The study necessitates young engineer or researcher to undertake both long term visits and also a series of secondments to the other facilities, like CHARM at CERN, KVI-CART at RUG, Universities of Padova and Montpellier etc… By this way the ESR gets acquainted with the different test procedures and provides him/her with necessary skills in becoming group leader in different academic or business environments. In addition to the publications produced in the collaboration projects, the deliverables will be proceedings and presentations in conferences, doctoral schools and workshops. The results as applicable are also included in the methodology handbook of WP4. The fourth year in the project is reserved for the ESR to write his/her PhD thesis and take courses needed for the doctoral degree. The funding of this year is covered by University of Jyväskylä from one of its Graduate School for Doctoral Studies programmes. The radiation safety requirements obeyed in the accelerator facilities are also an important issue to be taken into account. It is also one of the topics, which the student will urgently need to learn when start working in the field of radiation. Therefore, a course, provided by the University of Jyväskylä, on “Basics of radiation protection and personal dosimetry implemented at the working places” is also recommended to be included in the studies of the fourth year. The course exam will be conferred and can be used as a personal merit in his/her CV.
Deliverable & Milestones Lists:
- Choice of components to be used in the experiments.
- Report of the Narrow-FWHM set-up for different ions.
- Report of the TOF detector system
- TOF results implemented in the extended ECIF LET Calculator
- Test results and descriptions of the direct ionizing effects observed with different ion beams
- Radiation test report and conclusions of the correlations for the direct ionization effects
- Radiation test report and conclusions from the proton-muon simulation experiments
- Test report on the investigation of scanning sensitive areas with proton beams
- All results and reports will be published and presented in international conferences, workshops and graduate schools
- PhD thesis, which will be written at the end of work
University of Jyväskylä
Research Director, Dr. Ari Virtanen & Dr. Arto Javanainen (University of Jyväskylä)
Prof. Sytze Brandenburg (Univeristy of Groningen), Dr.
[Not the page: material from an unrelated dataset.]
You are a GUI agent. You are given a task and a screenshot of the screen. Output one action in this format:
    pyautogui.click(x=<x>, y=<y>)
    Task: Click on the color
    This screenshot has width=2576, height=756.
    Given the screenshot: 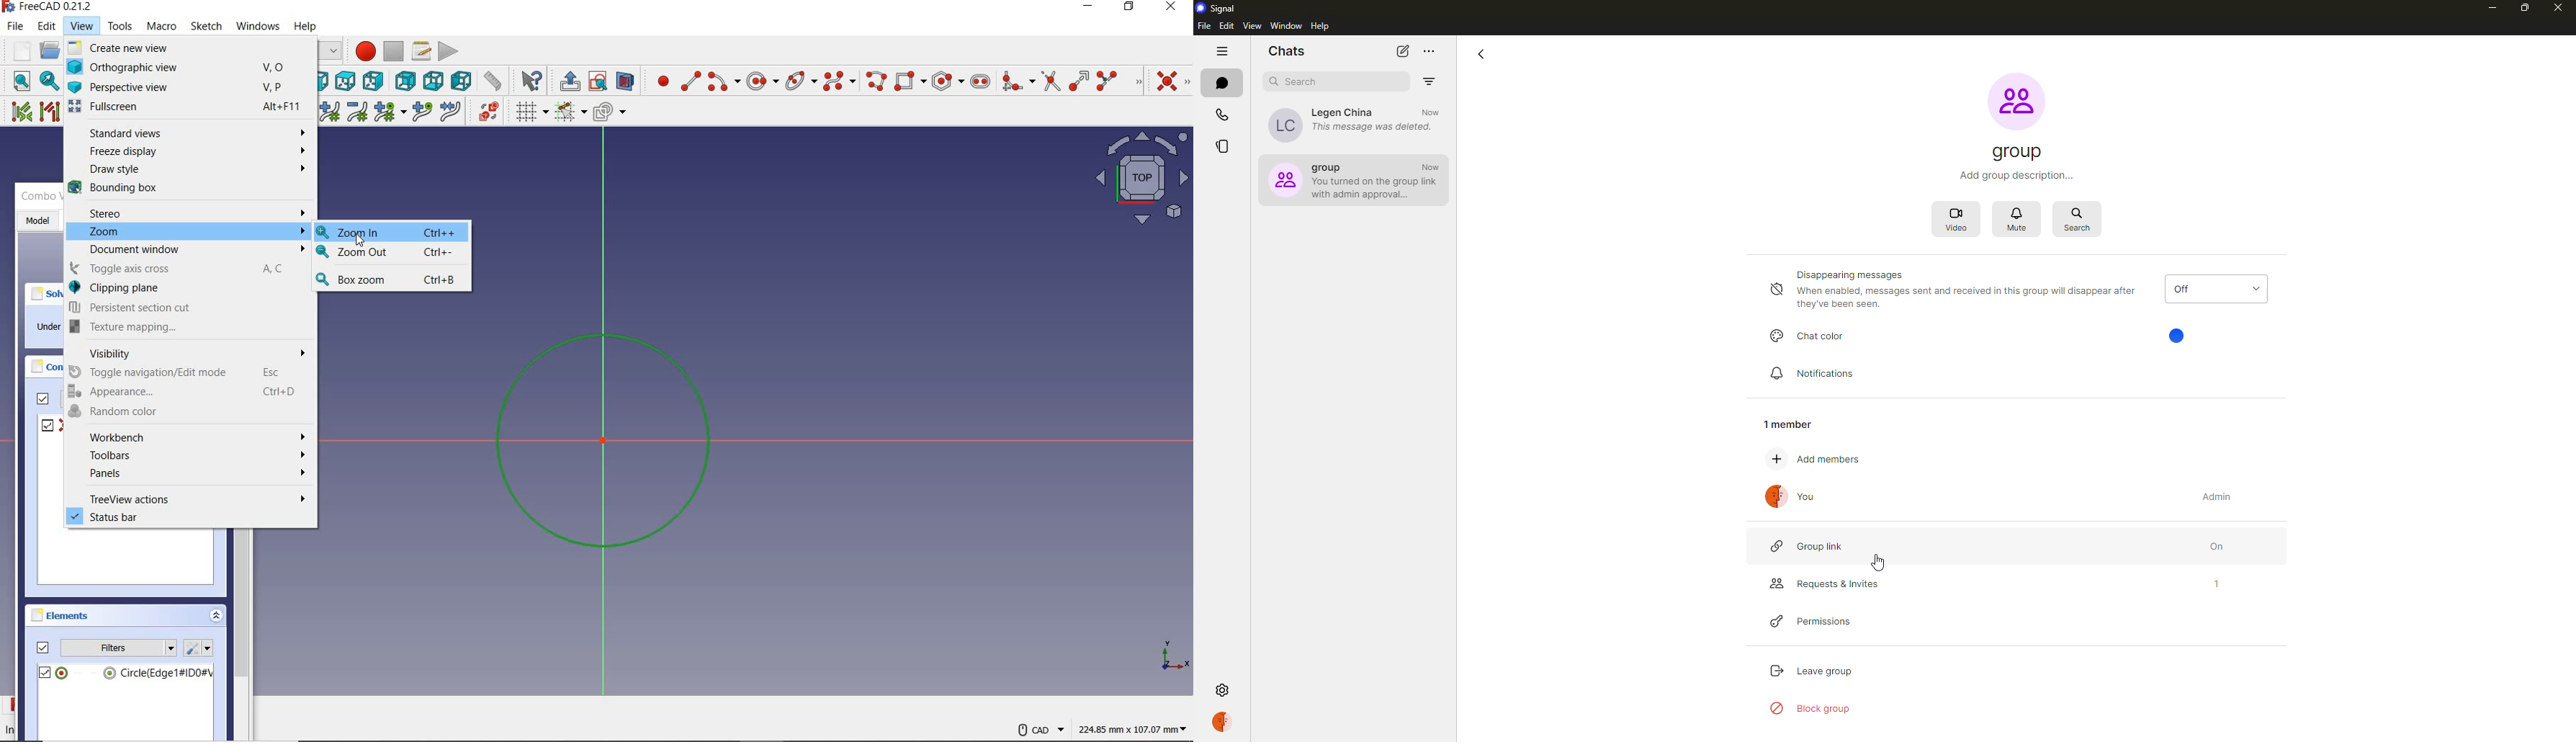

Marta Bagatin (Padova Univeristy)
[total: 9 months]: CERN (Dr R. Garcia Alia): [2m] for preparing and participating in mixed field radiation testing at the CHARM facility; RUG (Dr M. J. van Goethem): [2m] for preparing and participating in TOF campaign(s) for high energy LET experiment(s). This period will also include the radio-biology activities in order to become familiar with radiation safety issues and methods used in medical dosimetry; UniPD (Dr M. Bagatin) and UM (Dr F. Wrobel): [1m] for learning proton and light ion interaction simulation tools and experimental approaches; KUL (Prof P. Leroux): [1m] for learning the use of the SRAM radiation monitor developed by ESR5. Other Facilities: [3m] Short term periods in other facilities performing irradiation experiments.